7. The anomalies created by the Court of Appeals' decision further suggest that Congress must have intended only the penalties specified in § 924 (a) to apply to violations of § 922 (h). For example, a person who received a firearm while under indictment for murder would be subject to five years' imprisonment, since only § 922 (h) includes those under indictment for a felony. 18 U. S. C. § 922 (h)(1). If he received the firearm after his conviction, however, the term of imprisonment could not exceed two years. Similarly, because § 922 (h) alone proscribes receipt of ammunition, a felon who obtained a single bullet could receive a 5-year sentence, while receipt of a firearm would be punishable by no more than two years' imprisonment under § 1202 (a). In addition, the Court of Appeals' analysis leaves uncertain the result that would obtain if a sentencing judge wished to impose a maximum prison sentence and a maximum fine for conduct violative of both Titles. The doctrine of lenity would suggest that the $5,000 maximum of § 924 (a) and the 2-year maximum of § 1202 (a) would apply. However, if the doctrine of implied repeal controls, arguably the $10,000 fine authorized by § 1202 (a) could be imposed for a violation of § 922 (h). See infra, at 122.

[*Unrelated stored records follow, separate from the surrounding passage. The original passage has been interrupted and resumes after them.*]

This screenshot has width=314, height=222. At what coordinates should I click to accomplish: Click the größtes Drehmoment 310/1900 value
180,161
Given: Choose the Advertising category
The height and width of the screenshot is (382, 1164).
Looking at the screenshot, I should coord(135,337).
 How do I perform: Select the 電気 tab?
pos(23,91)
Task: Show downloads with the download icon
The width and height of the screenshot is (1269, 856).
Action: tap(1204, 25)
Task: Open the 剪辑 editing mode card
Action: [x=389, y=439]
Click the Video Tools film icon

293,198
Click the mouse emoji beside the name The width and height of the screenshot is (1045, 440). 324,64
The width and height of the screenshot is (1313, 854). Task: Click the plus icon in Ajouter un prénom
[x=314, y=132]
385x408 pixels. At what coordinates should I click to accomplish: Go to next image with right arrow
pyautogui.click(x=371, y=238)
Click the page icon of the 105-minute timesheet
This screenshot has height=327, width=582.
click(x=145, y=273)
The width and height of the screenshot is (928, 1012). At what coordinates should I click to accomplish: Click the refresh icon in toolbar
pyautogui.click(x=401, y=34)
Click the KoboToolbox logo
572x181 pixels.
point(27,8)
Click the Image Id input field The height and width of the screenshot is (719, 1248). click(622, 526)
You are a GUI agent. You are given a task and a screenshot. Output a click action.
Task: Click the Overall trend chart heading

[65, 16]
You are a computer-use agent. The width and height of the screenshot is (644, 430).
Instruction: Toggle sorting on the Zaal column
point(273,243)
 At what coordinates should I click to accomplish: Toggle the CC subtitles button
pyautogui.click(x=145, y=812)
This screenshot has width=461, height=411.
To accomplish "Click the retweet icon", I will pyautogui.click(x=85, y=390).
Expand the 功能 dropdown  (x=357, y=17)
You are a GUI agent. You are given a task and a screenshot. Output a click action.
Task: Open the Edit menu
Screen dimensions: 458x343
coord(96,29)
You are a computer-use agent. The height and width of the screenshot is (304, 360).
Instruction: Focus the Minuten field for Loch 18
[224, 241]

8. Berra involved two tax evasion statutes, which the Court interpreted as proscribing identical conduct. The defendant, who was charged and convicted under the felony provision, argued that the jury should have been instructed on the misdemeanor offense as well. The Court rejected this contention and refused to consider whether the defendant's sentence was invalid because in excess of the maximum authorized by the misdemeanor statute. The dissent urged that permitting the prosecutor to control whether a particular act would be punished as a misdemeanor or a felony raised "serious constitutional questions." 351 U.S., at 139-140.

9. The Equal Protection Clause prohibits selective enforcement "based upon an unjustifiable standard such as race, religion, or other arbitrary classification." Oyler v. Boles, 368 U.S. 448, 456 (1962). Respondent does not allege that his prosecution was motivated by improper considerations.